After locating the line that contains "Instruction: Open a new terminal tab" in the data below, set down exactly that line and each one after it through the line that contains "Given: Open the Status filter dropdown", and nothing more.
---------- DATASET CONTENT
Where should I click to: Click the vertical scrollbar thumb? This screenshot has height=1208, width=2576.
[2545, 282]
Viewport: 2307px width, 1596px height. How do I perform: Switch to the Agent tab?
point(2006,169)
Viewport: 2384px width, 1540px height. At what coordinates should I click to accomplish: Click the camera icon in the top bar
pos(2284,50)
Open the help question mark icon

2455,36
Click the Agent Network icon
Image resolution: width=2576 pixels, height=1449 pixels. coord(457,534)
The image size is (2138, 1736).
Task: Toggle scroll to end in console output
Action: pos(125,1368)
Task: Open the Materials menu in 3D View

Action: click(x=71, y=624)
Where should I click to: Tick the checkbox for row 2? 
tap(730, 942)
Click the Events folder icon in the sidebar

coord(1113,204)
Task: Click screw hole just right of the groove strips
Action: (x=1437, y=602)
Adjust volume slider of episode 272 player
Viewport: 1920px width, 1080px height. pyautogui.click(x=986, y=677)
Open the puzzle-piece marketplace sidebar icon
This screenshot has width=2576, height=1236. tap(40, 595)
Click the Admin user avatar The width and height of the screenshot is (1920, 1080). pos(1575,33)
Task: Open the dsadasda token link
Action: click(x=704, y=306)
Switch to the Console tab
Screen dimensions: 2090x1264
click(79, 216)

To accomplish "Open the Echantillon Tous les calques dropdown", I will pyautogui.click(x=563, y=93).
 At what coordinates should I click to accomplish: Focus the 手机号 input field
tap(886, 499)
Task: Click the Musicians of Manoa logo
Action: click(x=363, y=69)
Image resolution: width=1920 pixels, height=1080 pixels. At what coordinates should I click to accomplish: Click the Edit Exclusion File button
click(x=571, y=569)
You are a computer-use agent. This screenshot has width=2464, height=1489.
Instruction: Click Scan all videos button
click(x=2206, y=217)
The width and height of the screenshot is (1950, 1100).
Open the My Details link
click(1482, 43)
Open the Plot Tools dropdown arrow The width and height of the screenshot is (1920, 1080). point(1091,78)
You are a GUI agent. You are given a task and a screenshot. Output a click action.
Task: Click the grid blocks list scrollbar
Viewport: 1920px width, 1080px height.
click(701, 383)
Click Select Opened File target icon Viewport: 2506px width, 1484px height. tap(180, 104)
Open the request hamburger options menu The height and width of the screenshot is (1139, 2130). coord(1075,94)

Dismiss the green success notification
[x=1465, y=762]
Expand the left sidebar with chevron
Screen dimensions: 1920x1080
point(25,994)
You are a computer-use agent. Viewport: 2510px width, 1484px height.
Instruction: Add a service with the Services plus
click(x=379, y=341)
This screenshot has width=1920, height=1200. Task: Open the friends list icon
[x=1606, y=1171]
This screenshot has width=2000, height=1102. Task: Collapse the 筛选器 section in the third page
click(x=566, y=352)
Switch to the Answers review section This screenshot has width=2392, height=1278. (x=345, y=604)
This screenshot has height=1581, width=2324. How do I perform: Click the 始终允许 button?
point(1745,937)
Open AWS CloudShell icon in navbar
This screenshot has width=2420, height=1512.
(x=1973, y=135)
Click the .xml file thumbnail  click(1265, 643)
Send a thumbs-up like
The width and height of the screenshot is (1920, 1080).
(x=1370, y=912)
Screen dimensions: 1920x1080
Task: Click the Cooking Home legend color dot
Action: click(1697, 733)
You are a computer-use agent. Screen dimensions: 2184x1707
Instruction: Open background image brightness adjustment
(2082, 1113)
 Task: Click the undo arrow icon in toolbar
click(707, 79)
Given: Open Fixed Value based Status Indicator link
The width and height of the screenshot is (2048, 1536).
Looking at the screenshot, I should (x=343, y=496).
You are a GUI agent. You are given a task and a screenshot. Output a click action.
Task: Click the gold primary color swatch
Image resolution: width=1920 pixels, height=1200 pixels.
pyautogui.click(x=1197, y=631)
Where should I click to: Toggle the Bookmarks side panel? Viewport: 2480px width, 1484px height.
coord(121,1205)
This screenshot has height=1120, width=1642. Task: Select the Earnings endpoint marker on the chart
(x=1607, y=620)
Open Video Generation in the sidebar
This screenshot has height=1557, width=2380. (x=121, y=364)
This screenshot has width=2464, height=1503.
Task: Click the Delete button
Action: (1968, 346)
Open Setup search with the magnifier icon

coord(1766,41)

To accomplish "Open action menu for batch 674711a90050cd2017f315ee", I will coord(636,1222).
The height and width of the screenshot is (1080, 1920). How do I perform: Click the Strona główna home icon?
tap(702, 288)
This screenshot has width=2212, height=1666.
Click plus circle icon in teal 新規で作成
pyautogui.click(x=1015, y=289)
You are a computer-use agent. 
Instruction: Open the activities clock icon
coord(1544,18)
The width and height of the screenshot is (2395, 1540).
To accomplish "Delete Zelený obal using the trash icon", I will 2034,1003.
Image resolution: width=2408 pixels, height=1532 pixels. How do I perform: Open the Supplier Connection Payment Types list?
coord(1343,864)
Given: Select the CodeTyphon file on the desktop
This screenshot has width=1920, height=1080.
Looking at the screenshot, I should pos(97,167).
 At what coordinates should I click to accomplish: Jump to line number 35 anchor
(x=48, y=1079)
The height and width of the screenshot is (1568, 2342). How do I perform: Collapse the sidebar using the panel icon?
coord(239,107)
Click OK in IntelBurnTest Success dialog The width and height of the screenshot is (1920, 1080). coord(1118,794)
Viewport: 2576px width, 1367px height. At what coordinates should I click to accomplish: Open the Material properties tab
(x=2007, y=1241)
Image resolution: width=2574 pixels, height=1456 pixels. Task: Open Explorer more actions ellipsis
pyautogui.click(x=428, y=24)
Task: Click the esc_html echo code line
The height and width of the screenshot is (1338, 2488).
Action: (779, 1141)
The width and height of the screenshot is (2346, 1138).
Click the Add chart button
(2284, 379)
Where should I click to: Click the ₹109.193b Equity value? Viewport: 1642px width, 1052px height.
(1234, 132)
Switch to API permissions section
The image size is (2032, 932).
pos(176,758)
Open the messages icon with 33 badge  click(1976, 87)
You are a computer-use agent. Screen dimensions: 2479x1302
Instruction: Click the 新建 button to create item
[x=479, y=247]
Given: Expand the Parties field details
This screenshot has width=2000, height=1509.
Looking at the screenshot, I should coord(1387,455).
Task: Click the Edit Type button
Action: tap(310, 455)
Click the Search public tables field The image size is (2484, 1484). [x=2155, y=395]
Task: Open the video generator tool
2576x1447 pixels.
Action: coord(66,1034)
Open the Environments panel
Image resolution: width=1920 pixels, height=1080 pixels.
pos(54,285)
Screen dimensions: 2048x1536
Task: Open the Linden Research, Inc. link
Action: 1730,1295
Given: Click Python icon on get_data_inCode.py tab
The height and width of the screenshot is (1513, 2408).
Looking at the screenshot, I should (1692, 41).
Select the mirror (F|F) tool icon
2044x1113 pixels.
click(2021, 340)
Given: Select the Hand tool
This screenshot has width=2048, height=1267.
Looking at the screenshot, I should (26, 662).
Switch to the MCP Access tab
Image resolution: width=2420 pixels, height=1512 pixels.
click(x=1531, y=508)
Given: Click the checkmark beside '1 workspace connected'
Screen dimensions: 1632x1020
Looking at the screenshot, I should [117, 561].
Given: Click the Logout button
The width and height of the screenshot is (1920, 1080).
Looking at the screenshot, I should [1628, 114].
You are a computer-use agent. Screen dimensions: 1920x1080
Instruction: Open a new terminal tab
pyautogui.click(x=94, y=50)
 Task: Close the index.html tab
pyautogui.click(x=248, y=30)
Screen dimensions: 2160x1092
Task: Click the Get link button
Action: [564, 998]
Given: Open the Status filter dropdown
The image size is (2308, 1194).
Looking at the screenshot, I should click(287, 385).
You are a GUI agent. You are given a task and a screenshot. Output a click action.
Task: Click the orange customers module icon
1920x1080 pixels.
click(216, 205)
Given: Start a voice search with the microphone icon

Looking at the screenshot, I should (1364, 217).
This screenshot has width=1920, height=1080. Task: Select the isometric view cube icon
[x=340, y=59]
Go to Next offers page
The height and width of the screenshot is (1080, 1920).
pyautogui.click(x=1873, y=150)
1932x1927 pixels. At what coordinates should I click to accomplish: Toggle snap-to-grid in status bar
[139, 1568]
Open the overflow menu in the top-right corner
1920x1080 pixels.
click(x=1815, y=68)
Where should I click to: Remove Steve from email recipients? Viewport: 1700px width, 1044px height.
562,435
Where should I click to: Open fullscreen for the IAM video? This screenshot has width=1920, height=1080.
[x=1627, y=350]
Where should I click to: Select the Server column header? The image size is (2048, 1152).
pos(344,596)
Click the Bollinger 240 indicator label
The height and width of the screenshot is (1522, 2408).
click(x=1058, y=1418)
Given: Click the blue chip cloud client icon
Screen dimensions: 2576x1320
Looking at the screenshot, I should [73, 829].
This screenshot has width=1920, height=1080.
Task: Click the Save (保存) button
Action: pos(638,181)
--------------------
■ TASK ANSWER
Instruction: Open a new terminal tab
pyautogui.click(x=94, y=50)
 Task: Close the index.html tab
pyautogui.click(x=248, y=30)
Screen dimensions: 2160x1092
Task: Click the Get link button
Action: [564, 998]
Given: Open the Status filter dropdown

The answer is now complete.